When is a workplace temporary?

Ask most people where they work, and they won’t hesitate as it should be a fairly simple answer but for years contractors have had to deal with complex rules around when a client’s premises is and isn’t their permanent place of work.

It’s very common for contractors, consultants and freelancers to work at the client’s site when doing a job. Usually this means they can claim the travel, accommodation and food expenses back that were incurred due to working away from their usual place of work but only if the site is not deemed to be a permanent workplace.

The general rule for determining whether a workplace is permanent is that it must meet BOTH of the following criterion:

  1. Individual has worked, or is expected to work at the premises for 24 months or longer;
  2. Individual spends, or is expected to spend at least 40% of their working time at the premises.

 

This means that someone who works at home for 3 days a week and then goes into the office for a further 2 days per week will still comply with the second rule, so they’ll have to stop claiming travel and subsistence as soon as they comply with the first rule.
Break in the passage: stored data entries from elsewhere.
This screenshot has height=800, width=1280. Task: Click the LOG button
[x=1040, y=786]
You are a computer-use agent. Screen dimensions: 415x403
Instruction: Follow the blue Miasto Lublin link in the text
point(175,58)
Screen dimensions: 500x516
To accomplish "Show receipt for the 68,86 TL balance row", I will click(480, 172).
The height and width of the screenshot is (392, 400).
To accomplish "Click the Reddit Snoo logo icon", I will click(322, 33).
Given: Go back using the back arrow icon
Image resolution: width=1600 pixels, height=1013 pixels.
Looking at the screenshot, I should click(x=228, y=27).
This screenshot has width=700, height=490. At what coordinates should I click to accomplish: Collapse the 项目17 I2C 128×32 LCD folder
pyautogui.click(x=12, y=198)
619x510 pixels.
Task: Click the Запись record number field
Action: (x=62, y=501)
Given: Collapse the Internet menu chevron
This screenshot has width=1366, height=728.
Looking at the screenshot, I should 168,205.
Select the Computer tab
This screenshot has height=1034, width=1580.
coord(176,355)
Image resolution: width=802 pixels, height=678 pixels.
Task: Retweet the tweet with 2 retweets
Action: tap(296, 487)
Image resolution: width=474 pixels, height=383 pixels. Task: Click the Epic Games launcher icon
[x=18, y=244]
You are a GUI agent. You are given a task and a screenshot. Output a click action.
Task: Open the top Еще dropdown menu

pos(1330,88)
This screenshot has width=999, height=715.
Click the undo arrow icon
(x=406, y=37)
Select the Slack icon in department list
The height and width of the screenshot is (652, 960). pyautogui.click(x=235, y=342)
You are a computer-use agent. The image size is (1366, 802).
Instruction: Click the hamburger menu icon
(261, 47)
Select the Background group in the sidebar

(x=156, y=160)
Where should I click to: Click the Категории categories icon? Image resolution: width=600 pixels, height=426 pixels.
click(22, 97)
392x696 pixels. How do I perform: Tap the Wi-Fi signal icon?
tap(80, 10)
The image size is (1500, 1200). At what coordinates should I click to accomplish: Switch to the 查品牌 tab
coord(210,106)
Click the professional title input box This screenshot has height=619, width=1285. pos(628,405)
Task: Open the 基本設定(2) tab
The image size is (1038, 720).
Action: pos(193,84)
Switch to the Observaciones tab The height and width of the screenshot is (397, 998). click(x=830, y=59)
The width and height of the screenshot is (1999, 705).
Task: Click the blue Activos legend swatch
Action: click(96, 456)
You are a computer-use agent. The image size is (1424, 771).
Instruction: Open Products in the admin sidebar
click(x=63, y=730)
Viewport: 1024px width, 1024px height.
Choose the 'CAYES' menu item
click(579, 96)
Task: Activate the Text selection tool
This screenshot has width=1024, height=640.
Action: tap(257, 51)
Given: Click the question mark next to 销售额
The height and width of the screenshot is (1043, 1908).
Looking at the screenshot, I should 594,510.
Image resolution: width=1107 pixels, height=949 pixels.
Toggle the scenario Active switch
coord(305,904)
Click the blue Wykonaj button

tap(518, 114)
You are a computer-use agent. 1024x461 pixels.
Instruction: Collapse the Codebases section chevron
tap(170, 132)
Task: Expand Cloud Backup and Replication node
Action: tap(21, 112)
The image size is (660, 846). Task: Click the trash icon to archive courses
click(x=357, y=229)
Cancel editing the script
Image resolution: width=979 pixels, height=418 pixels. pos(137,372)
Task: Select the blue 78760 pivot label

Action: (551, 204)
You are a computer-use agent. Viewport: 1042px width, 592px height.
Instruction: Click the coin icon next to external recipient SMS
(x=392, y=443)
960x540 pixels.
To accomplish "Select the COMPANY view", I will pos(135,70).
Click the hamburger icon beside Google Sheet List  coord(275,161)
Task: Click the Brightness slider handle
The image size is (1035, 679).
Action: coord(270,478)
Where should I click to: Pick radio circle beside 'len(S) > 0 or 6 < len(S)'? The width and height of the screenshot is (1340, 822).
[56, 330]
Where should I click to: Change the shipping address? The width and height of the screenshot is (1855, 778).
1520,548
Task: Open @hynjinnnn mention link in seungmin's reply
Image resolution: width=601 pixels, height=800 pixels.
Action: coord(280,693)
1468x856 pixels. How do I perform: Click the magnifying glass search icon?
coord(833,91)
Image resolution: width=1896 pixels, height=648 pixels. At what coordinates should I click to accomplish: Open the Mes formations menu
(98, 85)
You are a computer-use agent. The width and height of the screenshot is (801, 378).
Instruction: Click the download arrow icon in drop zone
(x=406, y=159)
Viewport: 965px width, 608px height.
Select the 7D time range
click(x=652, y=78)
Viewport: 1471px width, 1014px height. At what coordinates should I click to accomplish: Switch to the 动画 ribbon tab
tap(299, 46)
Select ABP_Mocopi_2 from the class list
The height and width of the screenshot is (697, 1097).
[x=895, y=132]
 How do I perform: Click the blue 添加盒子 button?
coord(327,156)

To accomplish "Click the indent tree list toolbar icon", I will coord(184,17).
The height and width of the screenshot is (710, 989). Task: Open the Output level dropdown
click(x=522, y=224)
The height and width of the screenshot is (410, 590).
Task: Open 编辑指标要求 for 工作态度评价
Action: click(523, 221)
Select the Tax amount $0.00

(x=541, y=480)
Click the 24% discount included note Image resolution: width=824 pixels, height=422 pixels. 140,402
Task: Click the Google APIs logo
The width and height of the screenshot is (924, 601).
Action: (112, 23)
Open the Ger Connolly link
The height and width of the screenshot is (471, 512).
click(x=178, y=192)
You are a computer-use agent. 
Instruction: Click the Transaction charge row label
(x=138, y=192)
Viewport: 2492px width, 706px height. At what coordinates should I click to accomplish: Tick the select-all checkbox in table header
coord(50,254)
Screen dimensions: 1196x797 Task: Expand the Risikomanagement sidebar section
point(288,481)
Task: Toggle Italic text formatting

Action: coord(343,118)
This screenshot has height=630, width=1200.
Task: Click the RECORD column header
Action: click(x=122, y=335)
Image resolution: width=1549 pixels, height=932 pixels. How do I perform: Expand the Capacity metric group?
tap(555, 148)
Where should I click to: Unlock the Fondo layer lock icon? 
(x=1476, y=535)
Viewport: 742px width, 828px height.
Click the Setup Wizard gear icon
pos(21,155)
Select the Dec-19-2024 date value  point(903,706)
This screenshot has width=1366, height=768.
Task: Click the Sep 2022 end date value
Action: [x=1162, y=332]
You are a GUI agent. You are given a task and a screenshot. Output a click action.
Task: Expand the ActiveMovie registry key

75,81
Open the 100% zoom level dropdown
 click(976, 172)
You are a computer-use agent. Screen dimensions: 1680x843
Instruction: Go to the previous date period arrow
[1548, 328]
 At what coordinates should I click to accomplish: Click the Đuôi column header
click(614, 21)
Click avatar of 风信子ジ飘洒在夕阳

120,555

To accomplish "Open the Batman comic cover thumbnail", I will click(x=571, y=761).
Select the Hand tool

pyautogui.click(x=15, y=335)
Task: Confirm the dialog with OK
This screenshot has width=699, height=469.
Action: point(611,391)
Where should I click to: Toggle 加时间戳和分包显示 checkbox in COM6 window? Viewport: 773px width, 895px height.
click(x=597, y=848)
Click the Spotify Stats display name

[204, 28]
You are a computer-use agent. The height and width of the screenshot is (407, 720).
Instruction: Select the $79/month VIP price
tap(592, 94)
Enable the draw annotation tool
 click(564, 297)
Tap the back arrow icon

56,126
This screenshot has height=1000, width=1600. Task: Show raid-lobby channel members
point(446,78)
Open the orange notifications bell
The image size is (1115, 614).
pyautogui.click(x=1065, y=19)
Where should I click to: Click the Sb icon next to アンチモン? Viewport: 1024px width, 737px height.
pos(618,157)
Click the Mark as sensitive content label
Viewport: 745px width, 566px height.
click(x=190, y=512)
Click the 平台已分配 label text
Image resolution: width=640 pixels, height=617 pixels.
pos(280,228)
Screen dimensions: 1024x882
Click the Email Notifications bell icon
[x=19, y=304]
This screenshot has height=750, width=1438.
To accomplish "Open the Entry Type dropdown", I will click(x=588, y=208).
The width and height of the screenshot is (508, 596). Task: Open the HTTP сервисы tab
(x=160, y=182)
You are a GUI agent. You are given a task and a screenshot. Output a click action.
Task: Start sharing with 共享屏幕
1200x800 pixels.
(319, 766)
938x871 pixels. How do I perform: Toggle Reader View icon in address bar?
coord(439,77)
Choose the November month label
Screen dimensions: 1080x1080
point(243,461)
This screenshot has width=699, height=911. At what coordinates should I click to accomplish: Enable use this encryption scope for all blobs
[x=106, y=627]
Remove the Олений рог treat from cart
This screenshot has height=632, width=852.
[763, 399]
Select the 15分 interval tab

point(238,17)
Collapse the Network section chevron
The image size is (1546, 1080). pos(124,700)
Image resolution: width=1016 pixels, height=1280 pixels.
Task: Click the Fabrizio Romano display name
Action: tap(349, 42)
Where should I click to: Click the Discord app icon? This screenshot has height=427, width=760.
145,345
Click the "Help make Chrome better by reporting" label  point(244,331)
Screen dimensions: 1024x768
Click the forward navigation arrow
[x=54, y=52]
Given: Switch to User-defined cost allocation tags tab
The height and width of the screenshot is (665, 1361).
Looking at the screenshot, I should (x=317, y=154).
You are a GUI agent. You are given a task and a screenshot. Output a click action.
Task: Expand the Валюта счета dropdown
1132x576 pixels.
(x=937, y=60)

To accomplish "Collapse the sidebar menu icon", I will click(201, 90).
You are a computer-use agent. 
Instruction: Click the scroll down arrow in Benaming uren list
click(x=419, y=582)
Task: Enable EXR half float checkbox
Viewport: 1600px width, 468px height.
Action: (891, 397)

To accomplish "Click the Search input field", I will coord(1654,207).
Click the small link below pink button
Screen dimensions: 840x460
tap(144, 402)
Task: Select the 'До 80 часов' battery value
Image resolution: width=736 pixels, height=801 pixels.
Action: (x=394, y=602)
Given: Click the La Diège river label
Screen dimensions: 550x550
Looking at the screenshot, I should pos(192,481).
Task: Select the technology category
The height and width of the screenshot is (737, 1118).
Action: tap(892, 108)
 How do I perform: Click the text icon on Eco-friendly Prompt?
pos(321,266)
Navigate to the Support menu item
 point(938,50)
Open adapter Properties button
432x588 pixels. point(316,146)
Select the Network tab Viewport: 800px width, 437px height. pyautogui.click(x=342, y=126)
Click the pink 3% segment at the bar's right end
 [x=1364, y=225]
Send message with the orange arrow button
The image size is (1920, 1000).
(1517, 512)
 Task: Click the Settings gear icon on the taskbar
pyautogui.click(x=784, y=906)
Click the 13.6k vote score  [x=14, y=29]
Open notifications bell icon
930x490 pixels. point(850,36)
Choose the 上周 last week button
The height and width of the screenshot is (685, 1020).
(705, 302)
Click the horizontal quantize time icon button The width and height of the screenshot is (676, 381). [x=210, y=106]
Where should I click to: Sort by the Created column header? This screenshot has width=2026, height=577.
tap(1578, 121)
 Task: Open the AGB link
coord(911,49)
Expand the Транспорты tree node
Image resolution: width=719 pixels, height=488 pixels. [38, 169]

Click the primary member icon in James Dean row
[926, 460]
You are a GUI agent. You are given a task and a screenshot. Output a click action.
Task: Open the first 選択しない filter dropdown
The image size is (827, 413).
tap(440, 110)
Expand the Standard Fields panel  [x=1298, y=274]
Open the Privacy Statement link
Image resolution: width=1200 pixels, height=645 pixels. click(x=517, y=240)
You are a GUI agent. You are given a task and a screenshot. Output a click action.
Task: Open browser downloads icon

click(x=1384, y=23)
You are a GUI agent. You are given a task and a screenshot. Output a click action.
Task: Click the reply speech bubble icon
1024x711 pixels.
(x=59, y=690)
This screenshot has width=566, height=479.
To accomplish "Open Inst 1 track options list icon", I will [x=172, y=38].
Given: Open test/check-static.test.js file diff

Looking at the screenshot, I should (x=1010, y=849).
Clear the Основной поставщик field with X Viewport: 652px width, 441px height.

The key part of these rules that is often overlooked is the ‘or is expected to’.  This means that if a contractor signed a 3-year, full-time contract, with his client that will involve working at their premises, no travel expenses can ever be claimed to get to their premises because it’s already a permanent workplace.  If, however he started an 18 month contract and then when he finished it, it’s extended by 18 months, he can claim travel expenses up until the point where he knew the contract will be extended.

Another aspect that is often overlooked by those who work on their client’s premises is that gaps in working there do not restart the 24-month rule.  HMRC don’t give an exact definition of how long the gap needs to be before the 24-month rule restarts but the examples they give in the legislation state use up to 6 months gaps that don’t restart the 24-month rule.  It’s generally accepted that if the contractor works for more than 40% of the time at the same premises during the period from the start of the first contract and the end of the last contract then they are subject to the 24-month rule for the full term.